Composting Process and Aeration
The heart of composting lies in the role of microorganisms indigenous to manure. Through proper management, these microorganisms are nurtured to perform the decomposing process. Piles of manure are formed, with the carbon-to-nitrogen (C/N) ratio ideally maintained at 30-to-1. Adequate hydration is crucial, with around 50% of the pore space requiring water. The pile should be kept aerobic, ensuring the presence of oxygen (Rynk et al., 1992).
The formation of windrows serves as a common approach to composting. These windrows' dimensions are influenced by pad length and turning equipment size. The internal temperature of the pile should surpass 120 degrees F after a day or two (Figures 3 and 6).
Maintaining an appropriate C/N ratio, ideally ranging from 20-to-1 to 40-to-1, is pivotal. This ratio is necessary due to approximately 50% of metabolized carbon being released as carbon dioxide. It prevents nitrogen loss and ammonia volatilization while fostering microbial activity (Miller, 1996). Monitoring moisture levels is crucial, with the "wet rag test" being a handy technique. If the compost feels akin to a wrung-out wet rag, moisture levels are adequate (Rynk et al., 1992).
Adequate aeration is achieved through regular turning of the windrow. Oxygen is incorporated, promoting microorganism activity and improving the pile's homogeneity. Several methods can be employed to turn the pile, including windrow turners or bucket tractors. Turners mix the compost using an auger, rotary drum, or elevating conveyor. Turning intervals depend on the composting stage, with greenhouse gas emissions minimized by strategic turning (Michel, 2009).
Assessing Compost Maturity and Nutrient Management
Determining compost maturity is vital before application.
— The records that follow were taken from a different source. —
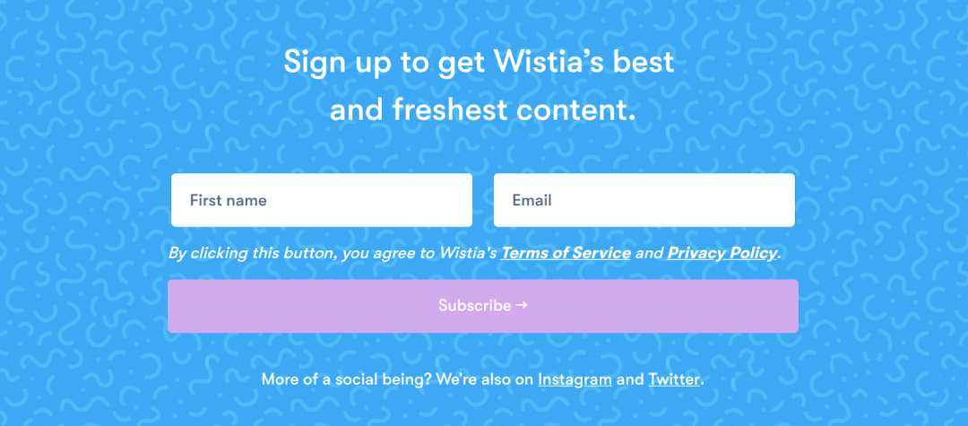Click the 'and freshest content.' heading line
This screenshot has height=426, width=968.
pyautogui.click(x=483, y=110)
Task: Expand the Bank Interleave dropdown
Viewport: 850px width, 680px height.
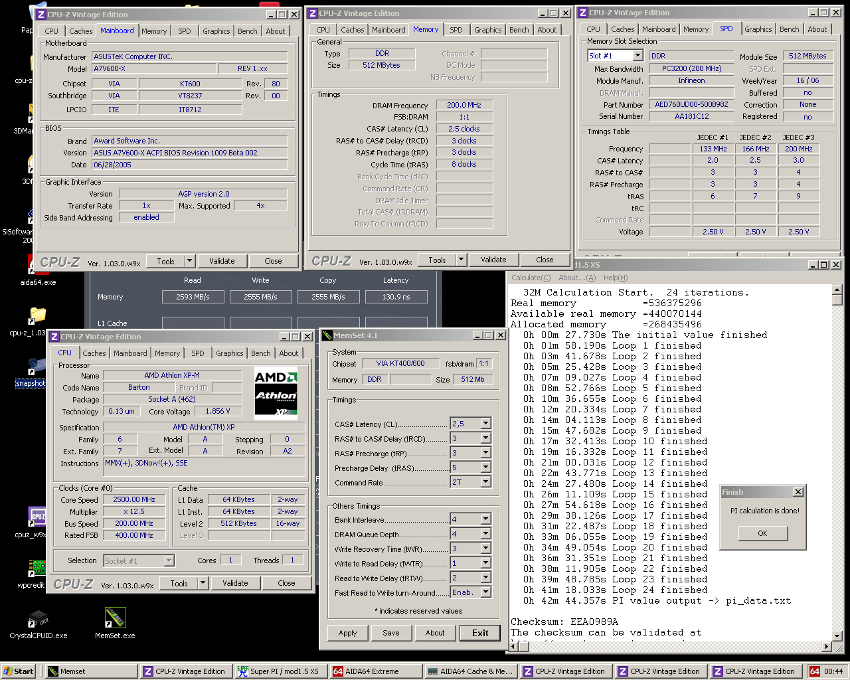Action: (485, 519)
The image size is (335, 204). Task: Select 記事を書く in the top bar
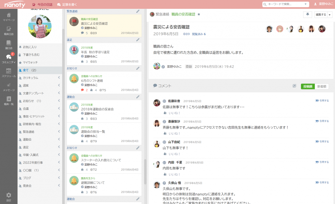[67, 5]
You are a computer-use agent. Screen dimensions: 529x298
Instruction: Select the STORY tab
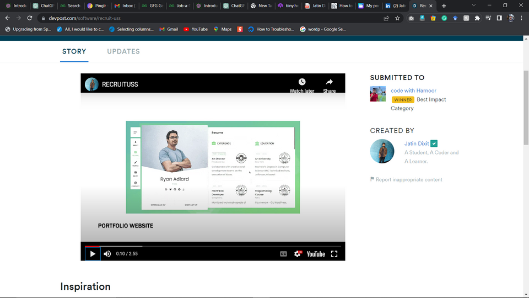74,51
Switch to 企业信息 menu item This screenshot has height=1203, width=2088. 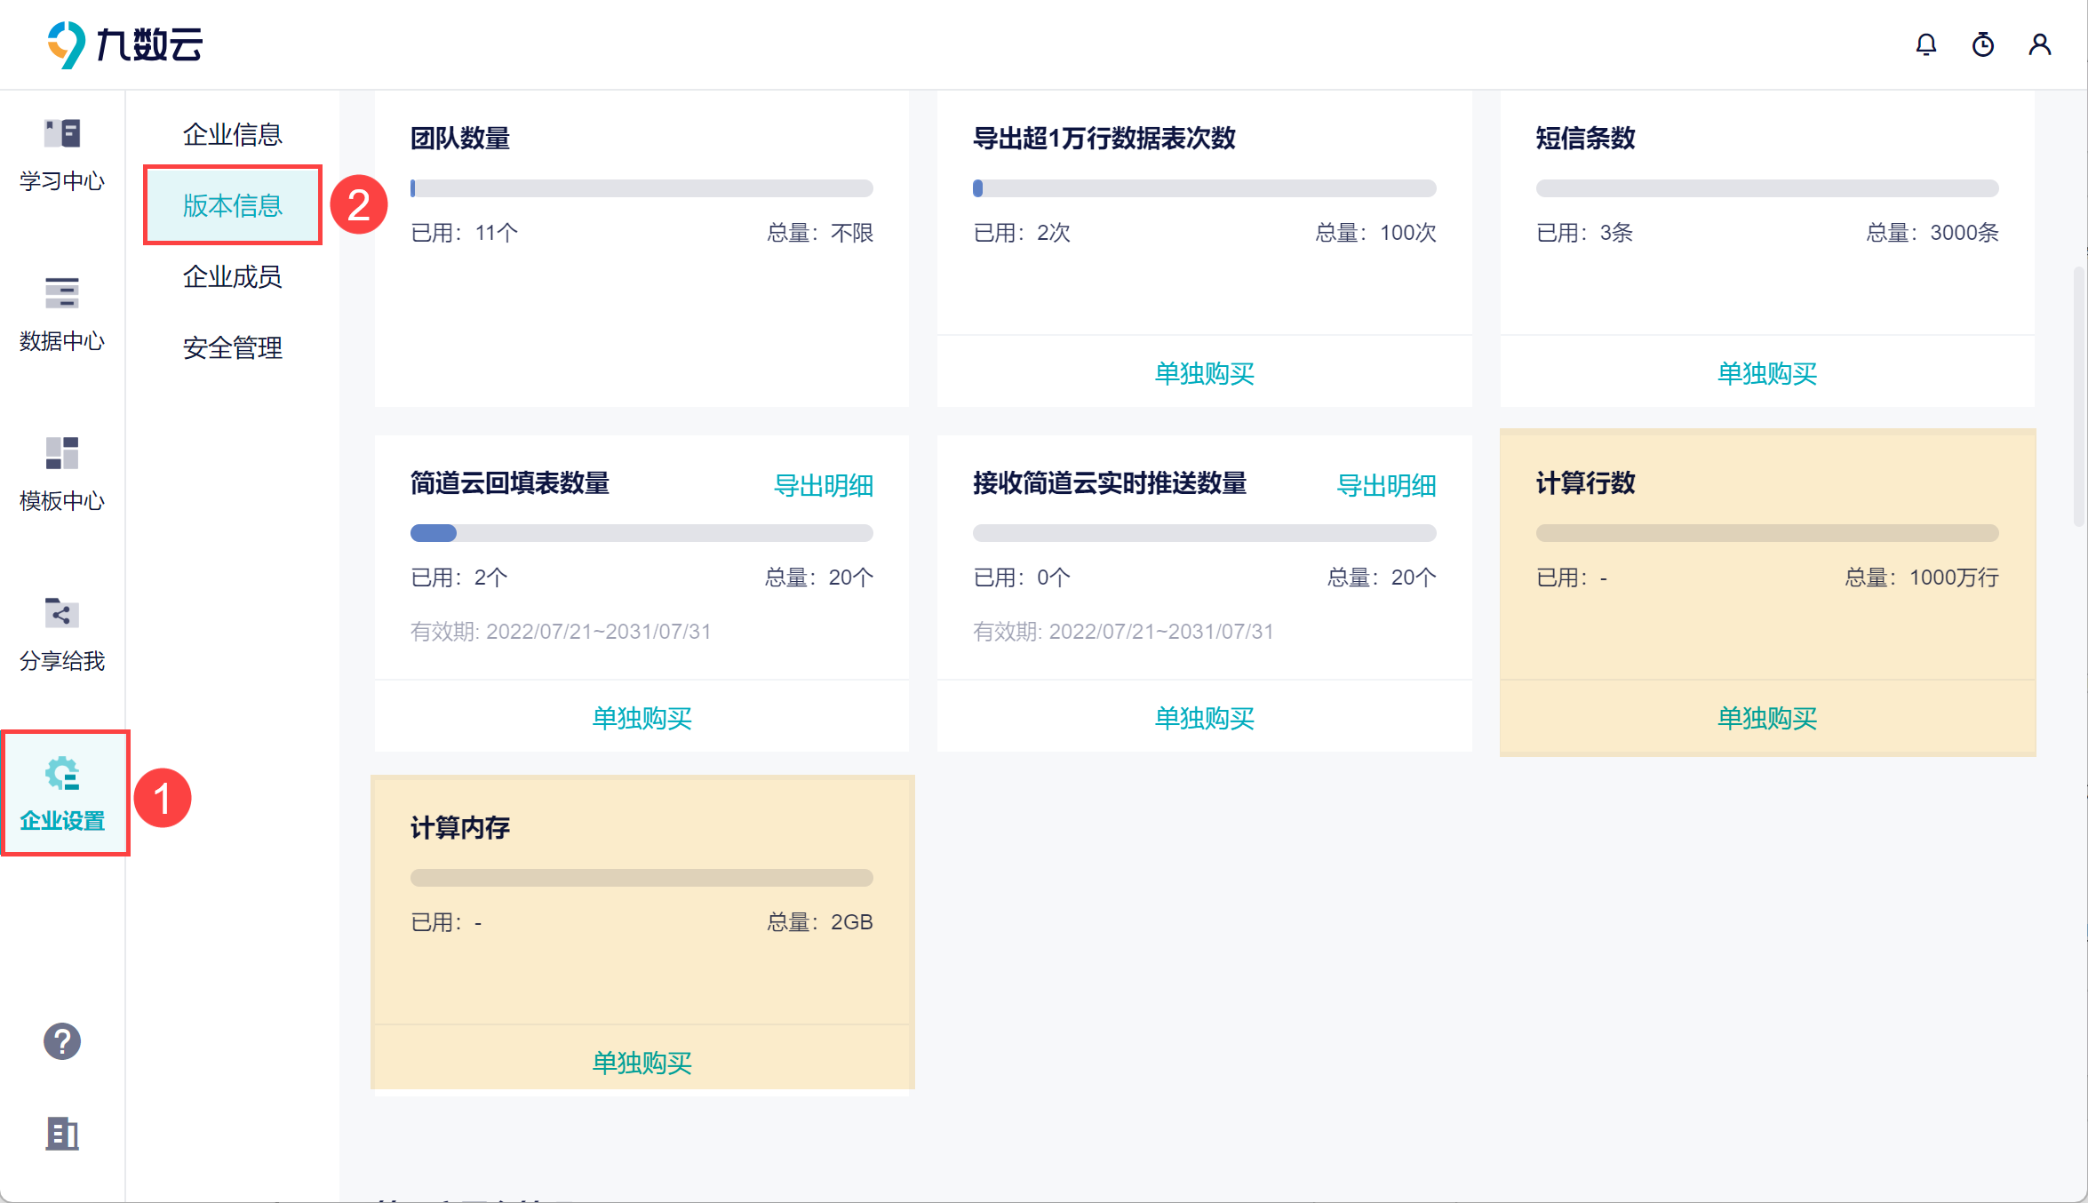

Various testing methods exist, including laboratory analysis and colormetric kits measuring carbon dioxide and ammonia emissions. Nutrient management is key, with compost serving as both a soil enhancer and a source of fertilizer for crop production. Given the variance between compost nutrient availability and that of commercial fertilizers, careful assessment and supplementation are essential.
Applying compost calls for calibration, ensuring accurate nutrient distribution and minimizing pollution risks. The incorporation of compost into nutrient management strategies necessitates a thorough understanding of compost's properties, nutrient content, and compatibility with crop requirements.